Many would say an enthusiastic "yes."
Since its conception in 1997, TransGender Michigan has worked to provide services, support and education not only to the transgender community, but to the rest of the gay community and its allies. Under Crandall's tutelage, the nonprofit organization has worked to educate the community at large, to advocate for equal rights and, as they say on their Web site, http://www.transgendermichigan.org, "to combat oppression in all of its forms." TransGender Michigan offers a calendar of events for LGBT people on their Web site, a list of trans-friendly organizations and businesses, educational resources, historical background on transgender issues and networking opportunities. They even offer a page of their site dedicated to the listing of housing options that are trans-friendly.
Still, Crandall said she never thought that beginning the organization would lead her to being awarded.
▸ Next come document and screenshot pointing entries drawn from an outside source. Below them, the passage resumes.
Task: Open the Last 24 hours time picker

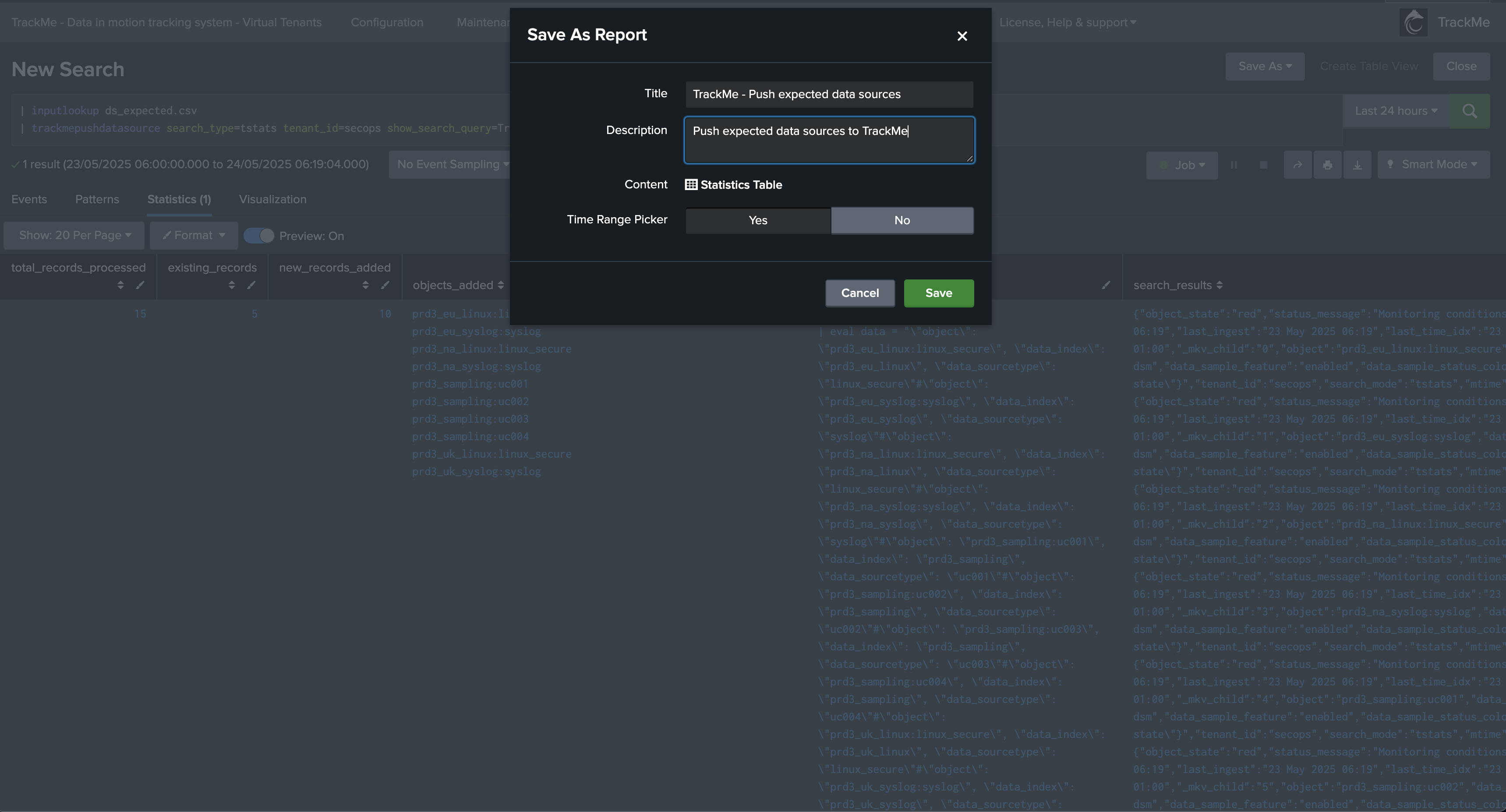Action: tap(1396, 111)
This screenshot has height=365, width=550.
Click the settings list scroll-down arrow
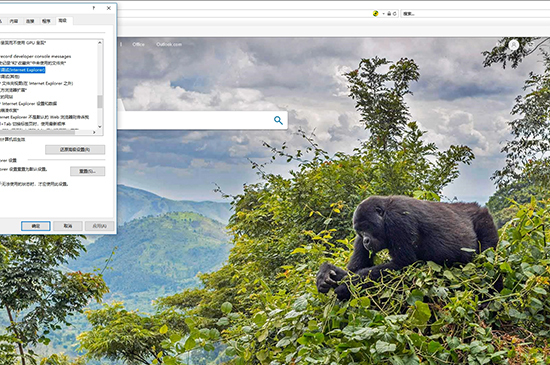[x=100, y=126]
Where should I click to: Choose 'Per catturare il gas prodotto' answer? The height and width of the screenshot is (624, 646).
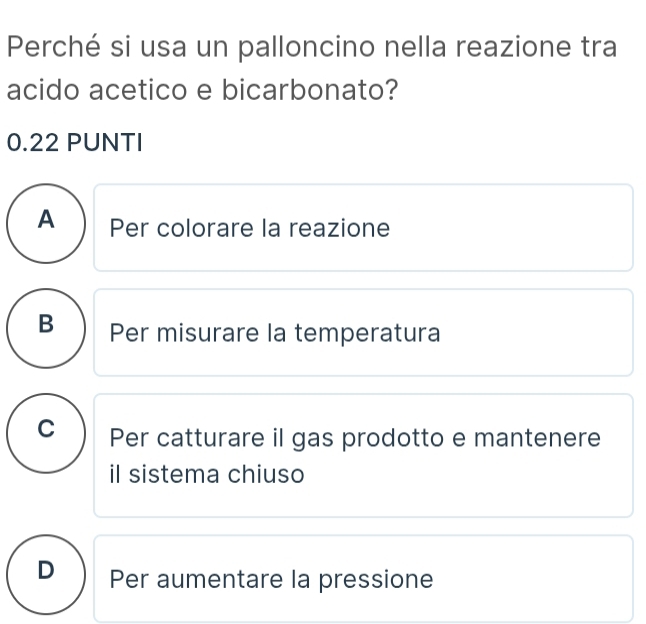363,456
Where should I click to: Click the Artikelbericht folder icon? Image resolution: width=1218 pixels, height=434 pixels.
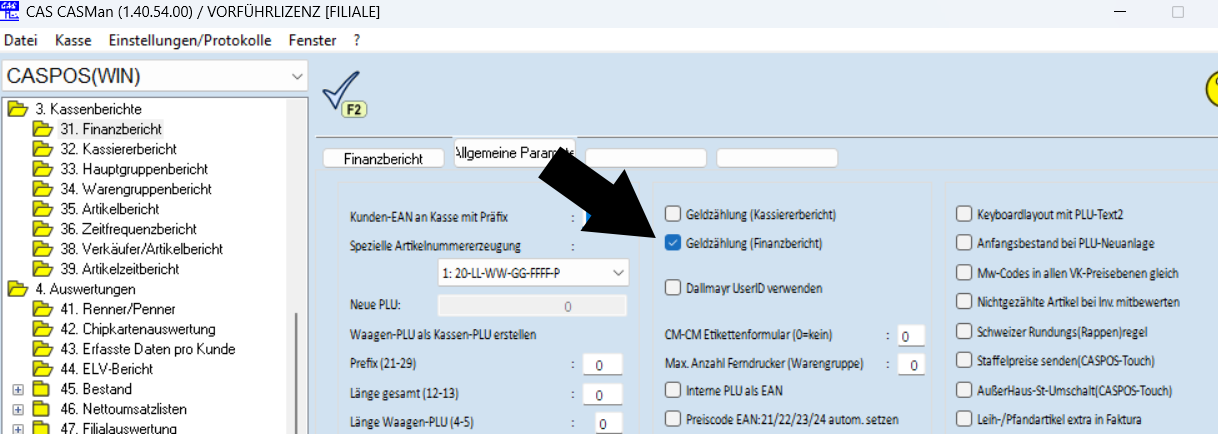pos(42,209)
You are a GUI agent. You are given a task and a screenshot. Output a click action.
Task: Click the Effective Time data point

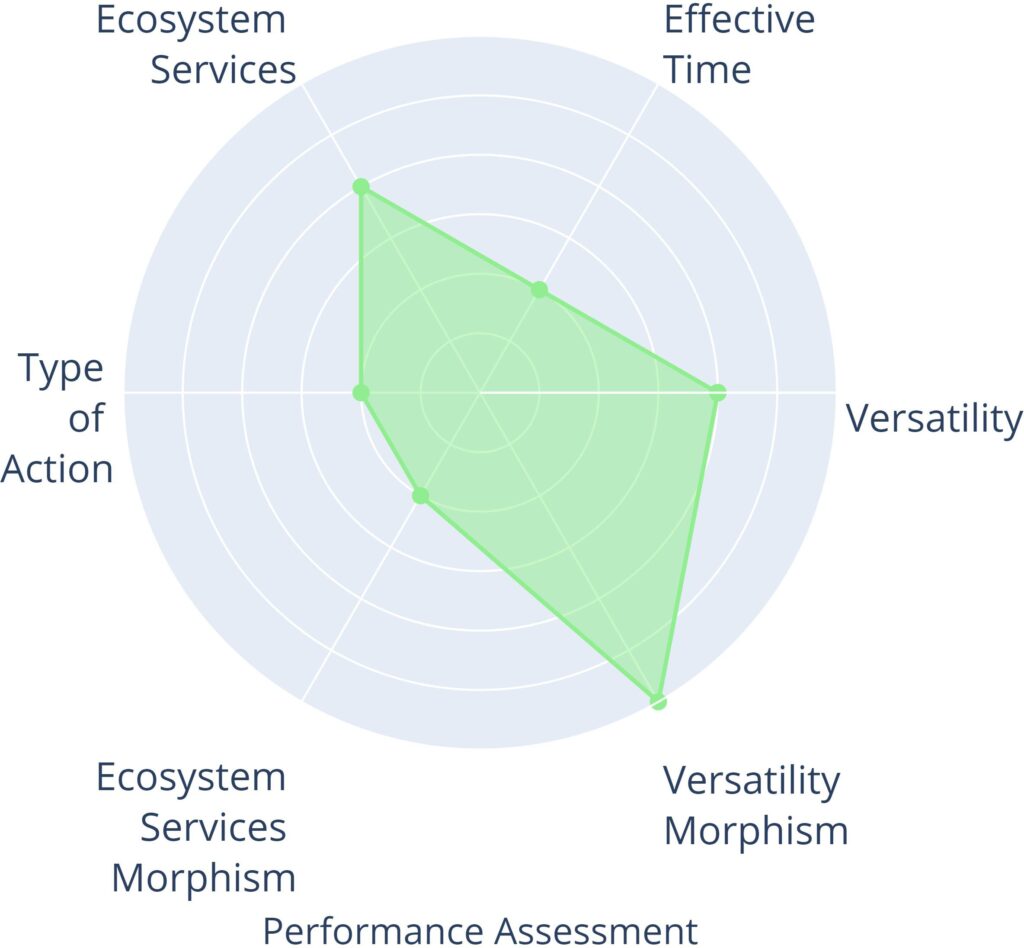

Her reasons for beginning TransGender Michigan were much more personal. "I was just really trying to bring the communities together and make it so people wouldn't have to be so lonely," she explained. "When I came out, I was so lonely and I lost everything in my life."
And just as she has changed the lives of many transgender people in Michigan, Crandall said that the whole experience has changed her in positive ways – celebrated, soon, by her reception of the Liberty Bell Award. "Before I came out, I really wasn't a leader," she said. "Ever since I came out, I've been more of a leader and I think that this award is really the pinnacle of that."
More than just a commemoration of how far she has come, however, Crandall believes that the presentation of the award to a transgender person shows a greater acceptance on all LGBT people. "The reason that I created TransGender Michigan was to try to bring together not only the trans community, but the whole LGBT community," she explained. "I think that this is an example that it's worked because this award isn't only recognizing me as a transgender person…it's recognizing me as a person who has done things to earn it. That's why I'm even more flattered than when I won other LGBT awards because this is an award that, most of the time is won by straight people.
"I think it shows not only an acceptance of the transgender community, but an acceptance of the gay community altogether."
Crandall hopes that it's also a sign of future acceptance of the transgender community that reaches even further into society. She dreams of a future where all LGBT people has equal rights – and is optimistic about that dream becoming a reality. "I think (the future) looks good," she said. "…but, you know, where there's a little good there's usually also a little bad. That's what I found out about life. I think that things are so much better.
"…but we can't expect that things will be handed to us. We have to go out and fight for them."